Parue en anglais en 1948[2], l’étude de Spitzer constitue la première analyse stylistique d’ampleur consacrée à Diderot : aujourd’hui encore, elle reste une référence majeure en la matière. Non sans une certaine morgue, Spitzer note la réticence de ses contemporains stylisticiens devant l’écriture diderotienne, qui défait assurément leurs points de repère. Des décennies plus tard, il est difficile de lui donner tort : la stylistique ne s’est guère saisie des textes de Diderot. En termes de travaux d’ampleur adoptant une démarche proprement stylistique, on ne compte guère que la thèse de doctorat de Gérald Gauthier[3], les ouvrages de Jean-Pierre Seguin[4] et de Georges Daniel[5] – de première qualité mais déjà anciens –, ainsi que, plus récemment, le travail d’Élise Pavy-Guilbert[6], où l’analyse stylistique accompagne d’ailleurs une contribution plus large à la problématique des imaginaires linguistiques[7].
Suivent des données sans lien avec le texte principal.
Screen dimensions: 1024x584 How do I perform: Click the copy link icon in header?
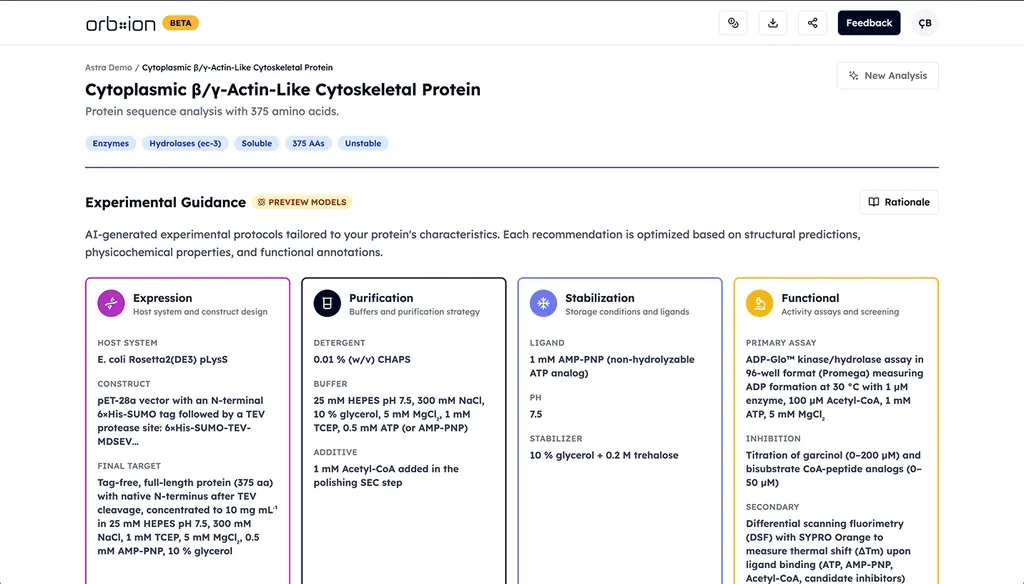[x=733, y=23]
On connaît la singularité de la démarche stylistique de Spitzer, dont l’influence sur l’orientation ultérieure de la discipline n’est plus à démontrer. Alimentée à la double source de la philologie et de la psychanalyse, elle se caractérise par l’alliance de postulats idéalistes et d’une approche objective des faits de langue : « à partir d’un détail que l’attention privilégie et qu’elle soumet à un examen au fort grossissement[8] », sélectionné pour l’écart ou la déviation supposés qu’il instituent vis-à-vis de la langue commune et pour son potentiel expressif, Spitzer s’efforce de cerner « le radical spirituel, la racine psychologique des différents traits de style qui marquent l’individualité d’un écrivain[9] ». Si l’étude sur Diderot n’est pas pour Spitzer l’occasion d’une profession de foi méthodologique[10], il n’est pas douteux qu’elle résulte de la démarche empirique qu’il a maintes fois revendiquée : c’est par imprégnation que Spitzer pratique l’analyse stylistique, et sous l’effet d’une longue fréquentation des œuvres que se dessinent ses pistes interprétatives.
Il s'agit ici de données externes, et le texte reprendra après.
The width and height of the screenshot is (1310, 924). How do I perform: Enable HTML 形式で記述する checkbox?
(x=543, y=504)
L’étude part de l’identification d’un « motif rythmique » dans la prose de Diderot – un « rythme qui s’accélère » (495), où Spitzer voit l’empreinte stylistique d’un mouvement passionnel, et dont l’emblème pourrait être le « et culminant » (502), récurrent dans les exemples analysés, qui marque le relâchement de la phrase après une montée paroxystique. L’article entreprend dès lors de traquer « l’innervation du langage par l’émotion » (509), et plus singulièrement par la pulsion sexuelle, que Spitzer considère comme le « Grunderlebnis » (509) de l’écrivain. L’hypothèse de lecture tient donc à la reconnaissance, de page en page et en dépit des disparités de façade, de ce phrasé qu’il estime « en désaccord avec le style classique » (495).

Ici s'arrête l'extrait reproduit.